Si la fonction mémorielle de la bibliothèque l’ancre comme un lieu pivot pour sa population à l’échelle locale, on notera également la récurrence du mot « nation » dans plusieurs des textes introduisant les chapitres :une connexion forte établie entre le lieu bibliothèque – souvent considéré dans sa singularité de terrain et saisi comme tel par l’œil du photographe – et le concept englobant de nation :une unité fédératrice de toutes les communautés et diversités dont témoignent les bibliothèques sur leur territoire. Unité dans la pluralité ? Peut-être la bibliothèque est-elle à percevoir comme un relais local au sein duquel persistent/s’élaborent des valeurs communes comme le droit à l’information et à l’éducation, quels que soient la richesse, le degré d’instruction, l’appartenance communautaire de ses usagers. Chaque bibliothèque serait-elle en soi un seuil de la nation, l’expression singulière d’un bien commun américain ? À moins qu’elle n’incarne dans sa forme même – son accessibilité et sa neutralité – un idéal partagé :« When a library is open, no matter its size or shape, democracy is open, too » (préface de Bill Moyers, p. 7).

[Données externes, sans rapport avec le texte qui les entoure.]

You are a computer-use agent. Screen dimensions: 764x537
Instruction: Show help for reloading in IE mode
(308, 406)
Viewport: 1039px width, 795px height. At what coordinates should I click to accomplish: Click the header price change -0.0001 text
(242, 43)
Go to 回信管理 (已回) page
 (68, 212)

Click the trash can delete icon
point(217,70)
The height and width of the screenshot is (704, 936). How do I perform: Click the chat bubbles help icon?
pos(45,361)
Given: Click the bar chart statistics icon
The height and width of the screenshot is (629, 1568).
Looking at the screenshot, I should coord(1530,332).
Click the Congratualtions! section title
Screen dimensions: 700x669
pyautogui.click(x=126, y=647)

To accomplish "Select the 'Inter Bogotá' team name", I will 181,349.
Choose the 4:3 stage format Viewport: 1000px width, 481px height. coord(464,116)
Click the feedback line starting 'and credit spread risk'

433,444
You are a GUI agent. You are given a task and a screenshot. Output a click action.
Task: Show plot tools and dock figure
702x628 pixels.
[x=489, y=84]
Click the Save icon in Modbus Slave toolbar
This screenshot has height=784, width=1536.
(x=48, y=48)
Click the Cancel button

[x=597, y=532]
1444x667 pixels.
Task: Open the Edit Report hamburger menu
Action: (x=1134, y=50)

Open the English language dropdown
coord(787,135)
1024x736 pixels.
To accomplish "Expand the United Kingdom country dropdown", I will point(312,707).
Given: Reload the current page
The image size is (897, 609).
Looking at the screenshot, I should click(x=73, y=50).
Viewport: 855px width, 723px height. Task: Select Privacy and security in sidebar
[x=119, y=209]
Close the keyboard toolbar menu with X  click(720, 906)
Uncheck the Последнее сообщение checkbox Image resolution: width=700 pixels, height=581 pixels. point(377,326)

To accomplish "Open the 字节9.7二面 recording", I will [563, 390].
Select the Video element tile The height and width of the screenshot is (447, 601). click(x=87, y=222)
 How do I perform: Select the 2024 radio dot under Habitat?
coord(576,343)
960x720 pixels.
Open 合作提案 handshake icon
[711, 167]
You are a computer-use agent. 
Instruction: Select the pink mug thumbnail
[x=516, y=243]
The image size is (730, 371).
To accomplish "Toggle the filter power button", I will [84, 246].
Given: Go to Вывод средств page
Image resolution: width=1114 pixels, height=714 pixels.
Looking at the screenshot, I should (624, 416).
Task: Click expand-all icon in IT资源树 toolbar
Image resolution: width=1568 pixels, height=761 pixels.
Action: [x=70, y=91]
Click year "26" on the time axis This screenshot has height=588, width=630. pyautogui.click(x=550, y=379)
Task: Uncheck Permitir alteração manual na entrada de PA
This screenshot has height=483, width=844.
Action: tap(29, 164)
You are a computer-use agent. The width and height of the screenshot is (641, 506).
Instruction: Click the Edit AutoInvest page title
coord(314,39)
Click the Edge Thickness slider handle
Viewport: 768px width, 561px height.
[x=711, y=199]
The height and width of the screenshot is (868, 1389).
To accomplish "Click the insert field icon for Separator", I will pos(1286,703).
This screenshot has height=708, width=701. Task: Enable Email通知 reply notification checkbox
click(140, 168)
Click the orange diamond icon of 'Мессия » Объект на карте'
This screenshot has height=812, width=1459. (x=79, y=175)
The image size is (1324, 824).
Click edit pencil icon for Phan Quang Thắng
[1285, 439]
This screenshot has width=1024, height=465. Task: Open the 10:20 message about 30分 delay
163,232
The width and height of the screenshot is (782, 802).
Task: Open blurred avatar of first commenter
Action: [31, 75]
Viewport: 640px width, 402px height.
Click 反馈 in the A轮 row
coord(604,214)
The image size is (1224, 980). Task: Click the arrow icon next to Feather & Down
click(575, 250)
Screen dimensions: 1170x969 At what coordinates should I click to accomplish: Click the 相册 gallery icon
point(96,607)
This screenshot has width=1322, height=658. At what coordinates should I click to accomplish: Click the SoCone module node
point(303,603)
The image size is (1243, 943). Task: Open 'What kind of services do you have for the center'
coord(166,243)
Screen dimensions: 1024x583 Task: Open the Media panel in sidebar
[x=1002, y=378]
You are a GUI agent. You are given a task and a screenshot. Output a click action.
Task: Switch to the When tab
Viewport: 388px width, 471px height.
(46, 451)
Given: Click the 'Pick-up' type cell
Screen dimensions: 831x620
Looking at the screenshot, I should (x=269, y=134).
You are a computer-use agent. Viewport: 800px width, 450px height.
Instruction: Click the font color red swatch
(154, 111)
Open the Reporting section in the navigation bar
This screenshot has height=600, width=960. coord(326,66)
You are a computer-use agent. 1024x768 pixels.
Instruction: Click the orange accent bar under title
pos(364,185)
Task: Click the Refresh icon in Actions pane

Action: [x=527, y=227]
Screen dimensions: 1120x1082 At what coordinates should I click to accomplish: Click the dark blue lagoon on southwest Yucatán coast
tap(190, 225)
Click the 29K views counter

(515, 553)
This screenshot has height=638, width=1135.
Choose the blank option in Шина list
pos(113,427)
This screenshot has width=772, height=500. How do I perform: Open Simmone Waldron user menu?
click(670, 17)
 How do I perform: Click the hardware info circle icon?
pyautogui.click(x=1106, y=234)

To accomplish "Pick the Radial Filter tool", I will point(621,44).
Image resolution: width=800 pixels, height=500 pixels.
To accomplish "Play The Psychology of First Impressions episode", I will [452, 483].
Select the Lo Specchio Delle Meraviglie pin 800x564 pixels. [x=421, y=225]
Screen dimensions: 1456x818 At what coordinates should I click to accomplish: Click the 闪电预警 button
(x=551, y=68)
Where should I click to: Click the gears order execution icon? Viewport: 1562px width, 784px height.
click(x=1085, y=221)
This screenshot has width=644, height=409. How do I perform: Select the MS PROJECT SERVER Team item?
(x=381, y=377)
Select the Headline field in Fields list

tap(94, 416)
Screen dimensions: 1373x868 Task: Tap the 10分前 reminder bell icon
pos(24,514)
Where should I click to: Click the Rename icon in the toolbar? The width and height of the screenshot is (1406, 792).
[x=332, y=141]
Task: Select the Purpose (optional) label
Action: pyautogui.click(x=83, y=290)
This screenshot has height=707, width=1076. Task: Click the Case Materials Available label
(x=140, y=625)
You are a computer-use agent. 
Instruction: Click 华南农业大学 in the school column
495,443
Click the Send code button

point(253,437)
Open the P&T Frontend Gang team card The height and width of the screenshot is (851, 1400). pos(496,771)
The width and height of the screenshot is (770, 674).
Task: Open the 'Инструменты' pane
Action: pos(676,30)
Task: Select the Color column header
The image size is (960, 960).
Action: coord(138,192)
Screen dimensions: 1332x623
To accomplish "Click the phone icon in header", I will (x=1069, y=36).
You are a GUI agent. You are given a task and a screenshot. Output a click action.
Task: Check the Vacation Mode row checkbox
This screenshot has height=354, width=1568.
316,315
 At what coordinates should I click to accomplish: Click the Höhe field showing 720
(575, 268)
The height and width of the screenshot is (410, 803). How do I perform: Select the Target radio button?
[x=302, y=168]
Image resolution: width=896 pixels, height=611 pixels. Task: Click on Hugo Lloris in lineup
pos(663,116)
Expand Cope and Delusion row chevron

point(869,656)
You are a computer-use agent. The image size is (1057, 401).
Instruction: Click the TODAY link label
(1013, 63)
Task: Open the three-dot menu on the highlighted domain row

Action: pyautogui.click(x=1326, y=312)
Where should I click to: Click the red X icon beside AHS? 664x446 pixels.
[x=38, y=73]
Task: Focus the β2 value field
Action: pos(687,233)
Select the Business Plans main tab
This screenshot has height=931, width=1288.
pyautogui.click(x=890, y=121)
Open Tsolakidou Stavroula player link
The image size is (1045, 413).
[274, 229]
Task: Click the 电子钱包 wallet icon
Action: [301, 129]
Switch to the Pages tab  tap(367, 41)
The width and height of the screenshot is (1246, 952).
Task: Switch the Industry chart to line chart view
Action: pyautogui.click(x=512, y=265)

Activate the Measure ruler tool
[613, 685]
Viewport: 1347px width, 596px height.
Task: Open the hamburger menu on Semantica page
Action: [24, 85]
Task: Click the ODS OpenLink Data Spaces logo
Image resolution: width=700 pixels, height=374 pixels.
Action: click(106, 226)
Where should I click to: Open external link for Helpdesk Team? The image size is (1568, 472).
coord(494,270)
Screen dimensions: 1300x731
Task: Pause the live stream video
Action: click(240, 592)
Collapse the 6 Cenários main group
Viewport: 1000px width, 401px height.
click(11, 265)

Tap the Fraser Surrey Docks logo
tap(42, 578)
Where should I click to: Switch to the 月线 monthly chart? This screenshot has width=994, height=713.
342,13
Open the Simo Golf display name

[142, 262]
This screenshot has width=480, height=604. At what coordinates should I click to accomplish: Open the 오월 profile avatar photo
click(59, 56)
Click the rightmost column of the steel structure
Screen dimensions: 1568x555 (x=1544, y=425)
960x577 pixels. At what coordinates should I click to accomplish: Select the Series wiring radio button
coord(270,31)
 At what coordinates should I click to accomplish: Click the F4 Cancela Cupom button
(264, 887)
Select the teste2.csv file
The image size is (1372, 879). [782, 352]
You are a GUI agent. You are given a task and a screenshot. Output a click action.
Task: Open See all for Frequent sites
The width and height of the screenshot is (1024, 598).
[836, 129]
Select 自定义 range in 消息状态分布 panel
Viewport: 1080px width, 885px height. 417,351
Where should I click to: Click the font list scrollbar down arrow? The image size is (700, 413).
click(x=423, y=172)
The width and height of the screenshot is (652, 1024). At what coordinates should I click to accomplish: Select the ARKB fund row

Le livre The Public Library est très justement sous-titré « a photographic essay ». Car il s’agit bien, au-delà d’un très bel ouvrage illustré, d’une réflexion offerte au lecteur sur l’existence – la persistance – des bibliothèques publiques américaines. Agrémenté de textes qui forment un écho à son organisation thématique, ce livre constitue bien plus qu’un voyage biblio-touristique à travers les États-Unis, il est aussi un manifeste pour les bibliothèques, et à travers elles, une prise de position pour défendre l’accès libre et gratuit au savoir, mais aussi à l’éducation. La parole des auteurs des différents textes (essais, témoignages, poèmes) qui ponctuent l’ouvrage (Isaac Asimov, Barbara Kingslover, Philip Levine, Charles Simic…) convergent pour témoigner du rôle émancipateur de la bibliothèque et de l’essence de son fondement démocratique :échappatoire d’une réalité parfois difficile, accès au savoir et aux livres, seuil vers l’imaginaire et les rêves, lieu protégé et stimulant, et parfois même, ultime refuge et dernier rempart devant l’adversité ou la discrimination… Ce que l’auteur a capté dans son objectif dépasse ainsi l’inventaire photographique, c’est également une facette qui raconte la société américaine contemporaine, avec en filigrane une conviction, celle de l’utilité de ces équipements, souvent les derniers espaces gratuits dans des contextes socio-économiques parfois très fragiles et des situations de crise dont on observe un impact direct sur la hausse de leur fréquentation (crise de 2008, sinistres naturels comme les grandes vagues de froid ou le typhon Katrina…).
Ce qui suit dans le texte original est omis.